***** Data under study *****
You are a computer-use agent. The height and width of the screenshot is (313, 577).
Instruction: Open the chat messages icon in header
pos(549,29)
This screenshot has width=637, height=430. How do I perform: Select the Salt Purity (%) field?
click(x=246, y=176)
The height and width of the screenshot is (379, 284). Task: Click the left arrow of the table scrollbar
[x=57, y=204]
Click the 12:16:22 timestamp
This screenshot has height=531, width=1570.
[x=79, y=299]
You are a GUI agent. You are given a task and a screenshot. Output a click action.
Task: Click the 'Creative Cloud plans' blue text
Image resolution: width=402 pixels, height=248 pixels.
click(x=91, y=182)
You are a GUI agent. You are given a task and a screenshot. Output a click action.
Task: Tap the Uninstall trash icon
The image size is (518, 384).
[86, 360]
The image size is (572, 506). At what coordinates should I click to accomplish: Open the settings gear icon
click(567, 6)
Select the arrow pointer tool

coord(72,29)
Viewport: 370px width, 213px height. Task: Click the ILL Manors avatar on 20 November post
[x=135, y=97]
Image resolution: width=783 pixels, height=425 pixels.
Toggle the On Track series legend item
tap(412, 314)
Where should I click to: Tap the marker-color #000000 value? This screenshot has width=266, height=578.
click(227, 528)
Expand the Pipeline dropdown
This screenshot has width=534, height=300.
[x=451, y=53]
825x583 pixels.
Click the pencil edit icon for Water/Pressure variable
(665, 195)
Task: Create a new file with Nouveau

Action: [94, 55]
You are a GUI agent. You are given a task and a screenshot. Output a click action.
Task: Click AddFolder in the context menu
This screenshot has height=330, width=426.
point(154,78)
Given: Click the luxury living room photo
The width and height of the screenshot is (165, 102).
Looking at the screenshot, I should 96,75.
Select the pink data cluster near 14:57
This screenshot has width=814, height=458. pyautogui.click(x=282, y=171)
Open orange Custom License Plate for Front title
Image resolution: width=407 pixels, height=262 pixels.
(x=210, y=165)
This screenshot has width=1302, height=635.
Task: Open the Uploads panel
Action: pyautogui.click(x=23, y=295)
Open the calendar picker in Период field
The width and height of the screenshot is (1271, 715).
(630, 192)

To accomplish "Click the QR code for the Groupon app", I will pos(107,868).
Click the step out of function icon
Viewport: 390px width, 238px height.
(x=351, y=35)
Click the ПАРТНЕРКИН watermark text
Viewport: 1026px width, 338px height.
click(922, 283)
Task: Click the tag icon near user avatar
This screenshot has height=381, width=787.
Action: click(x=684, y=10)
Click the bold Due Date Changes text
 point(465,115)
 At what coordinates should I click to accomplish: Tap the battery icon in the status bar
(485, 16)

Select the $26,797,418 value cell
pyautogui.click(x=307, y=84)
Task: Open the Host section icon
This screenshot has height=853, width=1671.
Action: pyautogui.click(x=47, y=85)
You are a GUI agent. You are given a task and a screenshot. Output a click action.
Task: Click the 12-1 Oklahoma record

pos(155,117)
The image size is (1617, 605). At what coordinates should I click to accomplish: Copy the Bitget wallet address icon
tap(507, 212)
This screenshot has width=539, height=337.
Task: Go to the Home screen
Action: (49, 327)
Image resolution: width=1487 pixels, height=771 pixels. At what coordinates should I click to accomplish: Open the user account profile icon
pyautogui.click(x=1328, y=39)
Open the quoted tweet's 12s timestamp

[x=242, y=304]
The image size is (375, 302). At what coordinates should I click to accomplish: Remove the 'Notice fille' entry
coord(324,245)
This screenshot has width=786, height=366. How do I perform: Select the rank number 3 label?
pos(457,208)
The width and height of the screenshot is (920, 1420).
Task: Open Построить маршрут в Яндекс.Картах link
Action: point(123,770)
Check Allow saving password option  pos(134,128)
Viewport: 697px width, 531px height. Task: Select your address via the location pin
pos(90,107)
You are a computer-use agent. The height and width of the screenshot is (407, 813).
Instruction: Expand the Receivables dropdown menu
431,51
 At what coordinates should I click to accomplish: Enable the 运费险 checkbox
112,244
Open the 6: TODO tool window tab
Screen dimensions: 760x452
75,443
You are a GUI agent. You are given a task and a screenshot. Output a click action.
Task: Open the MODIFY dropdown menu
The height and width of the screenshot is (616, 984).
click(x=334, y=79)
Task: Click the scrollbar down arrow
*****
Go through the material above and state how many lines hold the word "computer". Give only the number.

Answer box: 2